:: Information shown ::

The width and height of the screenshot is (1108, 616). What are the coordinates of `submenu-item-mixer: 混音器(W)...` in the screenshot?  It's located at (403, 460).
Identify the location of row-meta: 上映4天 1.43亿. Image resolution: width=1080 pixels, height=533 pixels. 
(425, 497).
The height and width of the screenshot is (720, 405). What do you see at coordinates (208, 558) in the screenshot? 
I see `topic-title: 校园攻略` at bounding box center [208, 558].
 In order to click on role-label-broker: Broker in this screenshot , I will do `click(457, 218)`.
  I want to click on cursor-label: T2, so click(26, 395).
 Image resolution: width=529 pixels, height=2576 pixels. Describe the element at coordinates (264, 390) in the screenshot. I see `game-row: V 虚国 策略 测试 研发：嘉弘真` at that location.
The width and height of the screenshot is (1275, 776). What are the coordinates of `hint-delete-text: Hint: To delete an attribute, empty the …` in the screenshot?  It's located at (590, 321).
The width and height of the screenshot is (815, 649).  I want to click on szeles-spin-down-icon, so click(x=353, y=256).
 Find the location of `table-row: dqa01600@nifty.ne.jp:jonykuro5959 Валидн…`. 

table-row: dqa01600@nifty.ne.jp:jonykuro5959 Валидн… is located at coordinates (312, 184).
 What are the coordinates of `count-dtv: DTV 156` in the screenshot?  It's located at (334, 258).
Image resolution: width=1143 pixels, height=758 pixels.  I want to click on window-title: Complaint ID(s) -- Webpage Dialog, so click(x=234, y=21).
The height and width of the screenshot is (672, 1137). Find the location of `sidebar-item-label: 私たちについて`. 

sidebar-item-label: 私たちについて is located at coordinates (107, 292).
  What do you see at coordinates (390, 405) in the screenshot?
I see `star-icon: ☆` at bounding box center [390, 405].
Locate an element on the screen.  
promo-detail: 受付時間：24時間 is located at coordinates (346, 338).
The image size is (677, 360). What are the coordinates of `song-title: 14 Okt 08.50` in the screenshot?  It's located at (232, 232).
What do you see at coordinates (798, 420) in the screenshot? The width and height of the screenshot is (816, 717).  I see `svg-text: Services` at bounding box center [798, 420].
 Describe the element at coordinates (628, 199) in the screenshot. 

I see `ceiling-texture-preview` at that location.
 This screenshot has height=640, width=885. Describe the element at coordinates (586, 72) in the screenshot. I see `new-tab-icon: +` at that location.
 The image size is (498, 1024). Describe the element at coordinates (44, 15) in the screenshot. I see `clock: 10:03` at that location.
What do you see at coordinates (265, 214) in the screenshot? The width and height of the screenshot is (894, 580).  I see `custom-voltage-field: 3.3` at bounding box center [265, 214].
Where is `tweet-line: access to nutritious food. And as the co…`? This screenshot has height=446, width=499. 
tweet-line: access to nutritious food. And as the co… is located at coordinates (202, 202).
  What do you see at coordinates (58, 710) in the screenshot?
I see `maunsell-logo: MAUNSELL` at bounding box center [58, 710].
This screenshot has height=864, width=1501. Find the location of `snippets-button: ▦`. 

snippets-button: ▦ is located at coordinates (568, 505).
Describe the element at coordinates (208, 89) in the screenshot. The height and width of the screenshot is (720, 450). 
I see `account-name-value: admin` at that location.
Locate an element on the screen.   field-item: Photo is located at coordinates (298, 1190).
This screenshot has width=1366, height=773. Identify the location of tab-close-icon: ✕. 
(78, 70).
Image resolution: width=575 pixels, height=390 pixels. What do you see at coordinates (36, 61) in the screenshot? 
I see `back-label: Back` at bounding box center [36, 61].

:: Required action ::
Output the records from the line containing "The height and width of the screenshot is (720, 405)." through the line containing "center [208, 558]." as a Markdown table with the columns Row and Line. Leave out blank lines.

:: Response area ::
| Row | Line |
|---|---|
| 1 | The height and width of the screenshot is (720, 405). What do you see at coordinates (208, 558) in the screenshot?  |
| 2 | I see `topic-title: 校园攻略` at bounding box center [208, 558]. |